# Aim of the exercise
Within the records below, reproduce without change the lines from the line that has "Given: Click the refresh destination USB icon" through the line that has "Task: Open the settings gear icon", and only those.

# Supplied material
================

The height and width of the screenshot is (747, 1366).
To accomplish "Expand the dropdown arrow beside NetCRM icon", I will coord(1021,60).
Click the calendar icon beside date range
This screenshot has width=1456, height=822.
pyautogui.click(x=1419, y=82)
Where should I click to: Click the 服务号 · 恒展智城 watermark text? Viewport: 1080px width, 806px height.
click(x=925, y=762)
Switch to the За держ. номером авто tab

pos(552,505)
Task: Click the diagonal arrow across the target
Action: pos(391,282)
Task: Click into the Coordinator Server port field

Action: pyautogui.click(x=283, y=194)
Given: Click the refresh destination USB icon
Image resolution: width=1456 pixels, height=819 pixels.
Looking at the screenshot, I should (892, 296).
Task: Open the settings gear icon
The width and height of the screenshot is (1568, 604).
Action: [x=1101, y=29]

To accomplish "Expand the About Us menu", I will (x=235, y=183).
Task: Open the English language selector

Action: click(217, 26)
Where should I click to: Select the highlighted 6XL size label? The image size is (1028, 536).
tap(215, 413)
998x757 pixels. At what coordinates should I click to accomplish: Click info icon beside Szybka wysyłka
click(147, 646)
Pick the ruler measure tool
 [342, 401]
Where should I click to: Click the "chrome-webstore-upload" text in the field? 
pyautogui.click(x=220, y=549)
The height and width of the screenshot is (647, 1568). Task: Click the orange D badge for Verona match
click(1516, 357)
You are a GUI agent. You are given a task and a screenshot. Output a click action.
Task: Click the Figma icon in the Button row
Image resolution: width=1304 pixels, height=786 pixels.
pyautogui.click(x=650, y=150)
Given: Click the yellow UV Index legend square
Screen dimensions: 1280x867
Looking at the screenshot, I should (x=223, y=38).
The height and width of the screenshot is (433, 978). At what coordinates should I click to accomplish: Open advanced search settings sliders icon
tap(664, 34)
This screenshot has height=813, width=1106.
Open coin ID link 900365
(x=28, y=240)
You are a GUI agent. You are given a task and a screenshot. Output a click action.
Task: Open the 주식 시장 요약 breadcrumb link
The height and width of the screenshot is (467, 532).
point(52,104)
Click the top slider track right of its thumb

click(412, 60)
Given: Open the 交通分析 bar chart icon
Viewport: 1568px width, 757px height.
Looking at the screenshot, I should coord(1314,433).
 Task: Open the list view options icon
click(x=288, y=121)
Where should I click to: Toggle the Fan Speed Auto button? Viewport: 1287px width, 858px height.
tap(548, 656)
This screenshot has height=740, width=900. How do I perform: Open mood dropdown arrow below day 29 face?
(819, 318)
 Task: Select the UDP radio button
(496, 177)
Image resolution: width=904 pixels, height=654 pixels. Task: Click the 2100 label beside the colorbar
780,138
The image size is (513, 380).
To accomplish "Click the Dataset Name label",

================

# Exercise result
Given: Click the refresh destination USB icon
Image resolution: width=1456 pixels, height=819 pixels.
Looking at the screenshot, I should (892, 296).
Task: Open the settings gear icon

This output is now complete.